Return exactly the lines that run from the one with "Kerszulis J (320, 511)" to the last line of the entries below, both included, and nothing else.

────────────────────

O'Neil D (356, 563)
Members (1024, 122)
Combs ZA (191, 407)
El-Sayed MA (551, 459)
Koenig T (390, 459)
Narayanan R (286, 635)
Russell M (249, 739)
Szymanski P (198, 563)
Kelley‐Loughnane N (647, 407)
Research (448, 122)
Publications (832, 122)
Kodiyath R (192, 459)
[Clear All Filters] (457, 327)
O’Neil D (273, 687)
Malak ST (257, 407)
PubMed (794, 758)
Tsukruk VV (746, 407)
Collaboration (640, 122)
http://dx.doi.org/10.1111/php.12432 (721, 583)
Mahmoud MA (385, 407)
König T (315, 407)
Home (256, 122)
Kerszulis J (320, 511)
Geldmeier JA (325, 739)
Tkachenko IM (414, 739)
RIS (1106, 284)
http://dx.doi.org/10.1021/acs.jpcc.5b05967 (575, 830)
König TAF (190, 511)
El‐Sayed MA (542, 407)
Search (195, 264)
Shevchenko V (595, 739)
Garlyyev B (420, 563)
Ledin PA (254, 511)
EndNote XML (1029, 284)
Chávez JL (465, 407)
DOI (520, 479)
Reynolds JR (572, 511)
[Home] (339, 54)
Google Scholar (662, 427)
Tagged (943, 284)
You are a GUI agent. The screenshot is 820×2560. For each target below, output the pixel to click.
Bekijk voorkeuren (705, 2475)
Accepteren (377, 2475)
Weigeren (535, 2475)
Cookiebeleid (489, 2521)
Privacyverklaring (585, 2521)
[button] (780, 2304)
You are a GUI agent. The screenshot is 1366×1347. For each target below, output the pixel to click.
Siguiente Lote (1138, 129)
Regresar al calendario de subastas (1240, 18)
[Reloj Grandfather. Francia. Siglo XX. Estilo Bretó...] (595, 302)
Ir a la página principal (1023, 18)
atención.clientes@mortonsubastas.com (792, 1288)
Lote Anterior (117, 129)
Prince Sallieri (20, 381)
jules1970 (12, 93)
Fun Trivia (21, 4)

────────────────────

* **ANSWER BOX**
Kerszulis J (320, 511)
Geldmeier JA (325, 739)
Tkachenko IM (414, 739)
RIS (1106, 284)
http://dx.doi.org/10.1021/acs.jpcc.5b05967 (575, 830)
König TAF (190, 511)
El‐Sayed MA (542, 407)
Search (195, 264)
Shevchenko V (595, 739)
Garlyyev B (420, 563)
Ledin PA (254, 511)
EndNote XML (1029, 284)
Chávez JL (465, 407)
DOI (520, 479)
Reynolds JR (572, 511)
[Home] (339, 54)
Google Scholar (662, 427)
Tagged (943, 284)
You are a GUI agent. The screenshot is 820×2560. For each target below, output the pixel to click.
Bekijk voorkeuren (705, 2475)
Accepteren (377, 2475)
Weigeren (535, 2475)
Cookiebeleid (489, 2521)
Privacyverklaring (585, 2521)
[button] (780, 2304)
You are a GUI agent. The screenshot is 1366×1347. For each target below, output the pixel to click.
Siguiente Lote (1138, 129)
Regresar al calendario de subastas (1240, 18)
[Reloj Grandfather. Francia. Siglo XX. Estilo Bretó...] (595, 302)
Ir a la página principal (1023, 18)
atención.clientes@mortonsubastas.com (792, 1288)
Lote Anterior (117, 129)
Prince Sallieri (20, 381)
jules1970 (12, 93)
Fun Trivia (21, 4)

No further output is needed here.